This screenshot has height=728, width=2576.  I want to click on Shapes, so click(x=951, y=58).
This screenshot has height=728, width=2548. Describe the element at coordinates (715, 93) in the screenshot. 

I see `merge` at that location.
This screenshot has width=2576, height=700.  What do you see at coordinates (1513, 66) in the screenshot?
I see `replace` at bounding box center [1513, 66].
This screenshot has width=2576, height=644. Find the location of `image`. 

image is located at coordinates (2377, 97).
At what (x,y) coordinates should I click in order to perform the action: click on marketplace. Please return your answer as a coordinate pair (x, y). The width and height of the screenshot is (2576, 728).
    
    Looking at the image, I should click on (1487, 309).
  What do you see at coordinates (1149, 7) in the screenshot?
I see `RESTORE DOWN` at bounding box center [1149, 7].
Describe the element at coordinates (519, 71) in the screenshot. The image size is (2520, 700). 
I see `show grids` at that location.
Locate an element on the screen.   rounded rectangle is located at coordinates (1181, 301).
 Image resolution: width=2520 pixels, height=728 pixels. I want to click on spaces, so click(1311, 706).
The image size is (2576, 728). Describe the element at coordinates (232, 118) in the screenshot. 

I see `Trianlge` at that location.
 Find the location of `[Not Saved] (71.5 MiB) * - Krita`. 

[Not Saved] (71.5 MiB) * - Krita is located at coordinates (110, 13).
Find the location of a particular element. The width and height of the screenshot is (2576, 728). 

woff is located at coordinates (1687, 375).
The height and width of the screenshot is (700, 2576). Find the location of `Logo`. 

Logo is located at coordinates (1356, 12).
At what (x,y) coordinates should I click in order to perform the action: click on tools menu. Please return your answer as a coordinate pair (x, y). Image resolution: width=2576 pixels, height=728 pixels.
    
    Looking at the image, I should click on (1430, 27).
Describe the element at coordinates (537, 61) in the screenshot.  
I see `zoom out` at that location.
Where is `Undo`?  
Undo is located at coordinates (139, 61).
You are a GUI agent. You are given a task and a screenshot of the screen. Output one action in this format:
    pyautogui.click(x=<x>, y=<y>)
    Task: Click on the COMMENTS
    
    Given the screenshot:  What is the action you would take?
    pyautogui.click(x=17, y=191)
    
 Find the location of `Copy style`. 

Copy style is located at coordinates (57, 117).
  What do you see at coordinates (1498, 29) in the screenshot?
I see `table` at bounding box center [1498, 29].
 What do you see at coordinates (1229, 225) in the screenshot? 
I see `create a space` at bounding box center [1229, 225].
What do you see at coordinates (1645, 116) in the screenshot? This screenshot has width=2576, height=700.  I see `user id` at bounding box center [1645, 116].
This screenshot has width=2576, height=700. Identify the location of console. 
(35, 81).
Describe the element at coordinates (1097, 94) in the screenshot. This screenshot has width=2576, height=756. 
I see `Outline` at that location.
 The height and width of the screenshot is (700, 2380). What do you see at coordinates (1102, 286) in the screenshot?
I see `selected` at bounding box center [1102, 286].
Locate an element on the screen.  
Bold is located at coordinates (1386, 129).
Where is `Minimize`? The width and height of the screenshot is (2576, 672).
+===+
# AIM:
Could you recast every line of the listing above as a numbered list, skipping the blank lines?

# EXERCISE ANSWER:
1. This screenshot has height=728, width=2576.  I want to click on Shapes, so click(x=951, y=58).
2. This screenshot has height=728, width=2548. Describe the element at coordinates (715, 93) in the screenshot. 
3. I see `merge` at that location.
4. This screenshot has width=2576, height=700.  What do you see at coordinates (1513, 66) in the screenshot?
5. I see `replace` at bounding box center [1513, 66].
6. This screenshot has width=2576, height=644. Find the location of `image`. 
7. image is located at coordinates (2377, 97).
8. At what (x,y) coordinates should I click in order to perform the action: click on marketplace. Please return your answer as a coordinate pair (x, y). The width and height of the screenshot is (2576, 728).
9.     Looking at the image, I should click on (1487, 309).
10.   What do you see at coordinates (1149, 7) in the screenshot?
11. I see `RESTORE DOWN` at bounding box center [1149, 7].
12. Describe the element at coordinates (519, 71) in the screenshot. The image size is (2520, 700). 
13. I see `show grids` at that location.
14. Locate an element on the screen.   rounded rectangle is located at coordinates (1181, 301).
15.  Image resolution: width=2520 pixels, height=728 pixels. I want to click on spaces, so click(1311, 706).
16. The image size is (2576, 728). Describe the element at coordinates (232, 118) in the screenshot. 
17. I see `Trianlge` at that location.
18.  Find the location of `[Not Saved] (71.5 MiB) * - Krita`. 
19. [Not Saved] (71.5 MiB) * - Krita is located at coordinates (110, 13).
20. Find the location of a particular element. The width and height of the screenshot is (2576, 728). 
21. woff is located at coordinates (1687, 375).
22. The height and width of the screenshot is (700, 2576). Find the location of `Logo`. 
23. Logo is located at coordinates (1356, 12).
24. At what (x,y) coordinates should I click in order to perform the action: click on tools menu. Please return your answer as a coordinate pair (x, y). Image resolution: width=2576 pixels, height=728 pixels.
25.     Looking at the image, I should click on (1430, 27).
26. Describe the element at coordinates (537, 61) in the screenshot.  
27. I see `zoom out` at that location.
28. Where is `Undo`?  
29. Undo is located at coordinates (139, 61).
30. You are a GUI agent. You are given a task and a screenshot of the screen. Output one action in this format:
31.     pyautogui.click(x=<x>, y=<y>)
32.     Task: Click on the COMMENTS
33.     Given the screenshot:  What is the action you would take?
34.     pyautogui.click(x=17, y=191)
35.  Find the location of `Copy style`. 
36. Copy style is located at coordinates (57, 117).
37.   What do you see at coordinates (1498, 29) in the screenshot?
38. I see `table` at bounding box center [1498, 29].
39.  What do you see at coordinates (1229, 225) in the screenshot? 
40. I see `create a space` at bounding box center [1229, 225].
41. What do you see at coordinates (1645, 116) in the screenshot? This screenshot has width=2576, height=700.  I see `user id` at bounding box center [1645, 116].
42. This screenshot has width=2576, height=700. Identify the location of console. 
43. (35, 81).
44. Describe the element at coordinates (1097, 94) in the screenshot. This screenshot has width=2576, height=756. 
45. I see `Outline` at that location.
46.  The height and width of the screenshot is (700, 2380). What do you see at coordinates (1102, 286) in the screenshot?
47. I see `selected` at bounding box center [1102, 286].
48. Locate an element on the screen.  
49. Bold is located at coordinates (1386, 129).
50. Where is `Minimize`? The width and height of the screenshot is (2576, 672).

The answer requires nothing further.